FDA panel to weigh first biosimilar application
Novartis unit Sandoz seeks OK for Neupogen knockoff
While the courts are working out patent resolution procedures for biosimilars, Sandoz's application to market a biosimilar version of Amgen's cancer drug Neupogen has been thoroughly vetted and seems to have made its case for biosimilarity.

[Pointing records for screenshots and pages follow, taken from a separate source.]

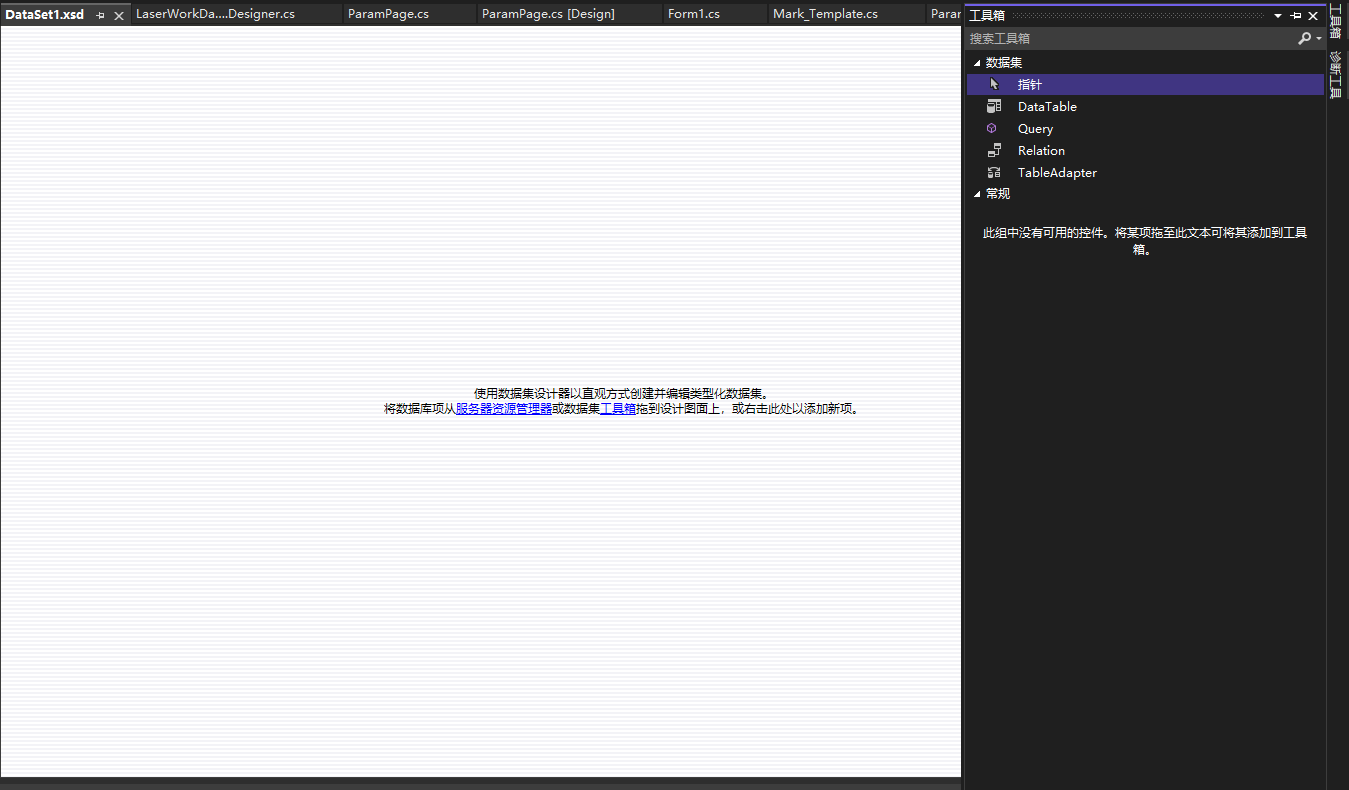Open the search options dropdown next to magnifier
Image resolution: width=1349 pixels, height=790 pixels.
(1317, 38)
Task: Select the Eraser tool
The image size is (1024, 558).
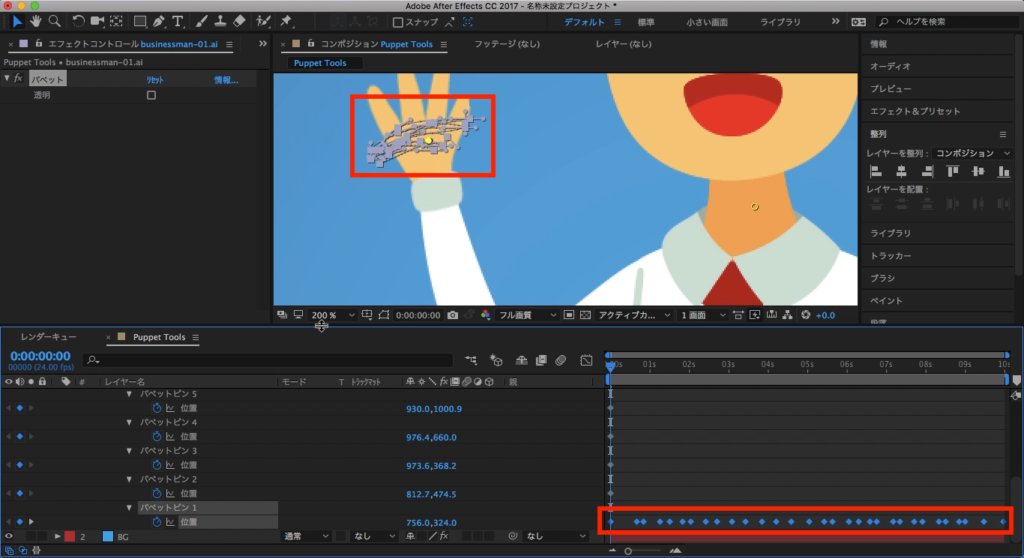Action: [x=239, y=21]
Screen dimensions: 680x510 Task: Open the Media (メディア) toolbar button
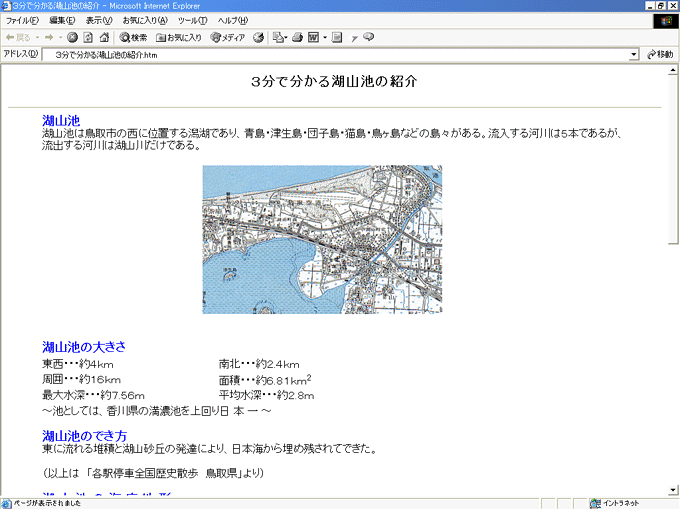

In a 120-page brief issued by FDA's Oncological Drugs Advisory Committee, the panel finds no clinically meaningful differences between Sandoz's Zarzio (filigrastim), the first US biosimilar biologic application (BLA) to be reviewed by the FDA, and Amgen's Neupogen. It is providing recommendations to FDA on the drug Jan 7.
"Based on the totality of the evidence presented, Zarzio has demonstrated its biosimilarity to Neupogen. Analytical methods confirm the products, for all intents and purposes, are the same," the brief says.
FDA raised an issue of “slightly lower protein content” measurements in Zarzio commercial lots compared to Neupogen, but concluded based on additional data the commercial and clinical product was the same strength as the originator, writes Evercore ISI analyst Mark Schoenebaum in an investors' note.
The committee has focused on the biosimilar designation and not on the higher bar of interchangability, Schoenebaum writes, noting “on the point of biosimilarity, the FDA concludes that the ‘Applicant's data meets the requirement for a demonstration of no clinically meaningful differences' . . . in terms of safety, purity, and potency.”
Under the Biologics Price Competition and Innovation Act (BPCIA), products can be approved as biosimilar or as interchangable biosimilars. FDA requires a two-step process, first approval of biosimilarity, then in a subsequent submission, for interchangability. Biosimilar products have to be shown as interchangeable before they can be automatically substituted at a pharmacy. With its BLA for Zarzio, the Novartis Group company is seeking approval only for the biosimilar designation.
Besides equivalence, safety and efficacy demonstrated in its US clinical trial program, Zarzio has been marketed in Europe and other countries since 2009 with over 7.5 million days of patient exposure, demonstrating its clinical safety and efficacy, the committee's brief notes.
An $850 million product in the US, Neupogen has been challenged by Teva's Granix which has 15% market share per IMA data, with only one of 5 Neupogen indications, writes Evercore ISI analyst Umer Raffat.
As Sandoz is going for all five indications on Neupogen's label, “the main question for the meeting is whether to approve Zarzio for each of the five indications of Neupogen,” Schoenebaum writes.